Gold price rebounds with no progress on Ukraine-Russia ceasefire talks

[Click here for an interactive chart of gold prices]

Bullion had earlier extended its biggest decline in 14 months on hopes that talks between the countries’ foreign ministers could lead to a diplomatic solution. However, Ukrainian Foreign Minister Dmytro Kuleba said Russia indicated it will continue attacks until its goals are met, a sign of how far apart the two sides remain.

The lack of momentum on a potential ceasefire reignited risk sentiment across global markets, lending support to gold, which alongside various other commodities such as oil and wheat have fallen from recent highs.

Meanwhile, concerns remain over the threat of an inflationary shock to the global economy just as the Federal Reserve prepares to raise interest rates. US inflation accelerated to a fresh 40-year high in February prior to the recent spike in energy prices.

“Investors will continue to buy gold as an inflation hedge,” Georgette Boele, a senior precious metals strategist at ABN Amro Bank NV, wrote in a Bloomberg note. “But as the Fed will continue to hike and we also expect a higher dollar, gold’s fortunes will mainly be positive versus other currencies than the dollar.”

Perfect storm

Jeff Currie, global head of commodities research at Goldman Sachs, believes gold is in a sweet spot at the moment.
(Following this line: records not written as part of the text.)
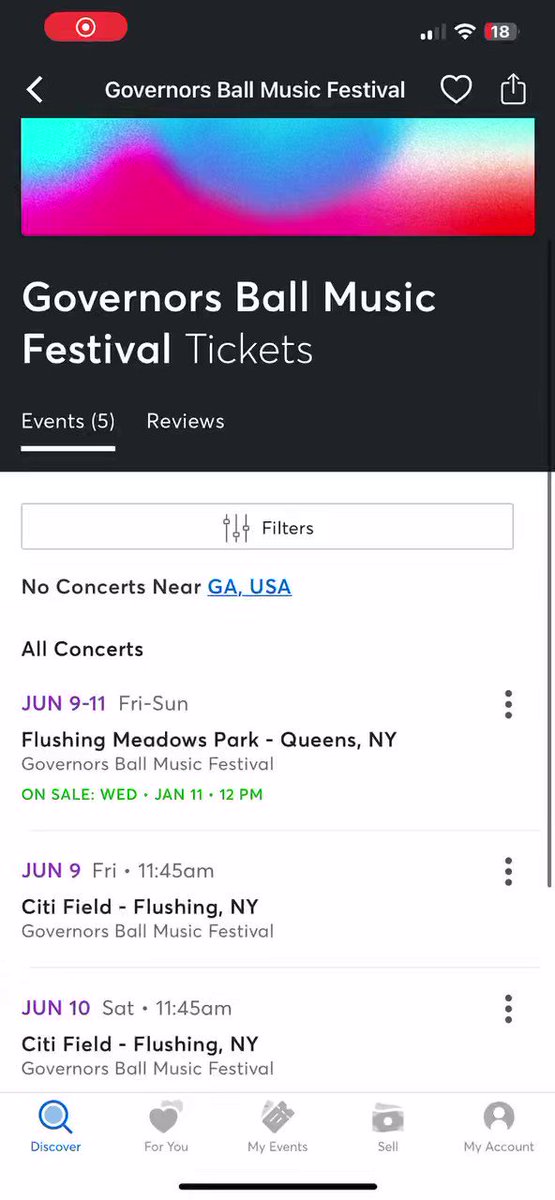Tap the colorful festival banner image
Image resolution: width=555 pixels, height=1200 pixels.
[277, 176]
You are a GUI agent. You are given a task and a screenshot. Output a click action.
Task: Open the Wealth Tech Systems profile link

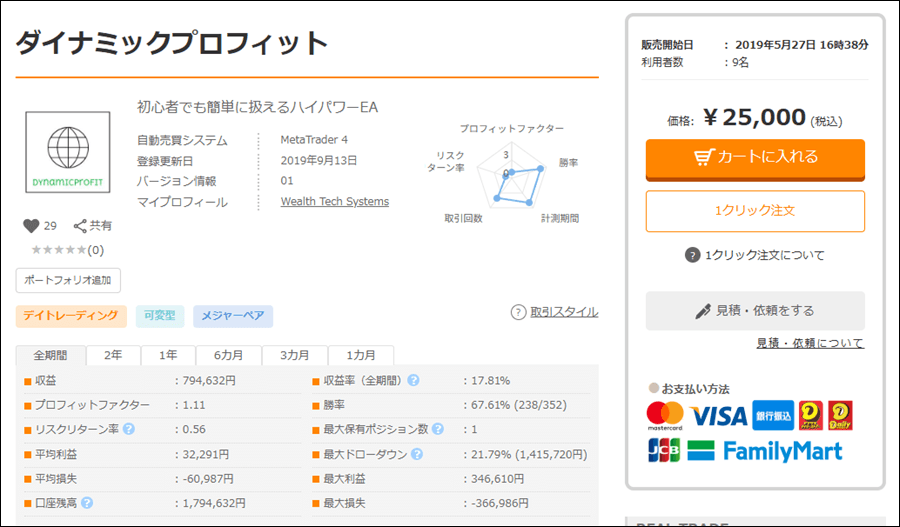pyautogui.click(x=335, y=202)
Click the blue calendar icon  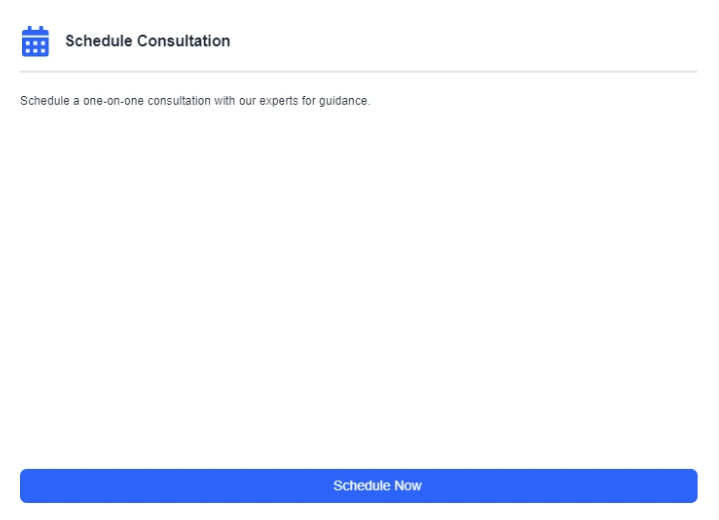click(x=35, y=42)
“In fact, it’s perfect gold for storm right now,” Currie said in a Bloomberg interview Wednesday, citing growing investor demand, central bank buying and strong physical demand in the last quarter.

“It’s the strongest demand for all three channels that we’ve ever seen. The last time we saw this type of demand stream across the board was in 2010-2011, and gold rallied 70%,” he said.

“Our target is $2,500, which is another $500 of upside from here.”